The cinnamon challenge involves the participant swallowing a spoonfull of cinnamon in less than 60 seconds, without drinking anything. Cinnamon is made from tree bark, and its tough plant fibers are very hard to ingest in large, dry doses; participants usually fail, choking and gagging, spraying cinnamon out through their nose and/or inhaling it into their airways. The challenge is often videotaped and posted to the internet.
So how much of a problem is this? There are over 50,000 cinnamon challenge videos on YouTube. Presumably, there have been even more attempts. So out of those tens of thousands of cinnamon inhalations, how many youths have needed medical attention? A whopping… thirty. Another 178 calls to the Poison Control Center were fielded. One teen is known to have suffered lasting respiratory problems.

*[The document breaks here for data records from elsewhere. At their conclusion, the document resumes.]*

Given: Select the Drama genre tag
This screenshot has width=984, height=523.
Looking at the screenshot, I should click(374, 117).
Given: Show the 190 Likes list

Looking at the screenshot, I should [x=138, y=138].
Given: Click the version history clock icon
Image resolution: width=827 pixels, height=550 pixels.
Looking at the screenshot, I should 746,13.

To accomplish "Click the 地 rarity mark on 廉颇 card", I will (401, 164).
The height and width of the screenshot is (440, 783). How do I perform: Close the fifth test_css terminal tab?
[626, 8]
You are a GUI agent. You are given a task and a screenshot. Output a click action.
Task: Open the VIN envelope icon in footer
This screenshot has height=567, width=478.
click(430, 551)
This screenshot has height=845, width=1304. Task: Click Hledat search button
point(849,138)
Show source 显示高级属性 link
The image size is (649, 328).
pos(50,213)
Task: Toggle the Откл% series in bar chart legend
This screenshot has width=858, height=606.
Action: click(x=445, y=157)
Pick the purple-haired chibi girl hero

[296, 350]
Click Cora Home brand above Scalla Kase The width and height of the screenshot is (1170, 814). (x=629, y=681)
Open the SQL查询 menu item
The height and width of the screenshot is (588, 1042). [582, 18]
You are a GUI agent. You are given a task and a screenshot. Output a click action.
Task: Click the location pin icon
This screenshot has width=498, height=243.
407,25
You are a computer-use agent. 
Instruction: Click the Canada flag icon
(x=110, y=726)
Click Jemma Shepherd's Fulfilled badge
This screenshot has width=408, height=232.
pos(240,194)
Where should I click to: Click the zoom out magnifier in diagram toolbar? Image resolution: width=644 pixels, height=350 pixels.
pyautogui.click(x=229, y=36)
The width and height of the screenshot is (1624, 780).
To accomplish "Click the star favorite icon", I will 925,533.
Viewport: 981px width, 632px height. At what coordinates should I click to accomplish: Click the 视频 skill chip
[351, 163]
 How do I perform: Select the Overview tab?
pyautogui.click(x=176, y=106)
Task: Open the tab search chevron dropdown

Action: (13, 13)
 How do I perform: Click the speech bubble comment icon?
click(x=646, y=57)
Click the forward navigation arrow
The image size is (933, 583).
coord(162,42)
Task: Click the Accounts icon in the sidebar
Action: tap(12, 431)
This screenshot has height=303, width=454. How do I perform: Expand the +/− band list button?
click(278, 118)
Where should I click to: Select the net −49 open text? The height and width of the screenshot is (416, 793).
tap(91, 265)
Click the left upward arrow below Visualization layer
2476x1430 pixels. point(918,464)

Dejah Reed, 16, suffered a collapsed lung and spent several days in the hospital after one of her attempts at the cinnamon challenge. She now speaks out against teens trying it.
Not exactly epidemic proportions. But I suppose prevention is better than treatment.
I don’t know if medical advice will sway anyone who already thought it was a good idea to try to eat cinnamon. Hopefully, The cinnamon challenge is just a fad that will go the way of planking soon.